Siguiendo las orientaciones del adulto es capaz de evaluar su actuación y la de sus compañeros, quienes cobran una gran importancia, iniciándose en la utilización de formas de trabajo en pareja. Disminuye el egocentrismo. Las valoraciones que realiza tienen una gran carga afectiva. Comienza a pensar lógicamente, el pensamiento va pasando de concreto a abstracto con el desarrollo de la memoria y el lenguaje, del autoconcepto y la autoestima.
A los ocho y nueve años las manifestaciones del pensamiento reflexivo son más frecuentes al consolidar el carácter voluntario y consciente de sus procesos psíquicos. Estas manifestaciones se evidencian en el análisis reflexivo de errores, de ejercicios sin solución, y en la búsqueda de diferentes alternativas de solución. El niño de esta edad muestra un desarrollo superior en sus procesos cognitivos al ajustarlos gradualmente a partir del conocimiento que adquiere. Su imaginación le da la posibilidad de crear libremente sus propias historias, cuentos, dibujos dramatizaciones, que concibe libremente. Posee independencia al ejecutar ejercicios y tareas de aprendizaje y mayor interés por el estudio.
La valoración de las tareas planteadas y su comportamiento se hace más objetiva a partir de indicadores establecidos. Comienzan a utilizar esos indicadores como elementos orientadores en la regulación de sus acciones.
Al finalizar el nivel de enseñanza primario el escolar (10 a 12 años) ha desarrollado potencialidades para la asimilación consciente de los conceptos científicos y para reflejar en los procesos lógicos del pensamiento niveles superiores con logros significativos en el plano teórico. Es capaz de desempeñarse de forma independiente, crea sus propias estrategias en la solución de diferentes actividades de aprendizaje, utilizando correctamente diversos procedimientos. No requiere la presencia de modelos externos para realizar el control valorativo, pues ha interiorizado las exigencias. Regula su conducta y su proceso de aprendizaje al hacer reajustes según sus objetivos.
CONCLUSIONES
Desde el análisis histórico se identifica un periodo de tratamiento del concepto pensamiento reflexivo de 100 años por lo que es de reciente tratamiento en la psicopedagogía, tanto por pedagogos como psicólogos. Se introduce por John Dewey desde el funcionalismo y evoluciona hacia el conductismo y el cognitivismo con un marcado carácter psicopedagógico y basamento en la filosofía pragmática. Tiene una importancia significativa en el desarrollo de las ciencias de la educación con un enfoque interdisciplinario.

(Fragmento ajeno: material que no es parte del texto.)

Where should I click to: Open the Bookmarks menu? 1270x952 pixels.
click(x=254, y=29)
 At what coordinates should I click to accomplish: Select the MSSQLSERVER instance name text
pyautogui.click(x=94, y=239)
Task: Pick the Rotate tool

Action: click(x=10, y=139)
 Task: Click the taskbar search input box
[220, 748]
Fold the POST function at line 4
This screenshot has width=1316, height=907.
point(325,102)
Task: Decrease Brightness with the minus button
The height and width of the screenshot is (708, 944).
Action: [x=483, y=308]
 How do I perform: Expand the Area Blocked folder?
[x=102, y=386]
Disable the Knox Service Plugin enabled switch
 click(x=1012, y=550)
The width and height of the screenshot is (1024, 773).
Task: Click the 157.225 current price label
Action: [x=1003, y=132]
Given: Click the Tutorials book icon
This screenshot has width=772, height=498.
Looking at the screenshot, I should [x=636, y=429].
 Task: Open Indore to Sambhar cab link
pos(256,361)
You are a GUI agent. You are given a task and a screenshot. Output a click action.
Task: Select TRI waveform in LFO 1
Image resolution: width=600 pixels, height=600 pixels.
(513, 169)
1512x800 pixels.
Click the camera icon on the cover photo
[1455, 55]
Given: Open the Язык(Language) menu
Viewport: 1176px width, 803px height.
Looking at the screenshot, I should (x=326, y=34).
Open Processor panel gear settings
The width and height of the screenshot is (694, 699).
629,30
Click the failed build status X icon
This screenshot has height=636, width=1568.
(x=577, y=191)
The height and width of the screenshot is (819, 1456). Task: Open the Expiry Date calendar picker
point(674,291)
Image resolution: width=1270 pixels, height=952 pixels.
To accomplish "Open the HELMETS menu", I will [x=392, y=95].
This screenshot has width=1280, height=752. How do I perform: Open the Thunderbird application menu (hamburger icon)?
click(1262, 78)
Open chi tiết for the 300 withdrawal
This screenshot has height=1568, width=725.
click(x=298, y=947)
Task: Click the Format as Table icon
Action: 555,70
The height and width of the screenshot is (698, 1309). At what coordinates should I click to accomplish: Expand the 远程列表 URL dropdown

Después de su surgimiento aparecen dos vertientes en su conceptualización, como pensamiento reflexivo o pensamiento crítico.
Con el estudio epistemológico realizado se ofrece una caracterización del concepto pensamiento reflexivo y la profundización en sus manifestaciones en la etapa escolar a partir de la precisión de indicadores por los tres periodos que abarca esta etapa.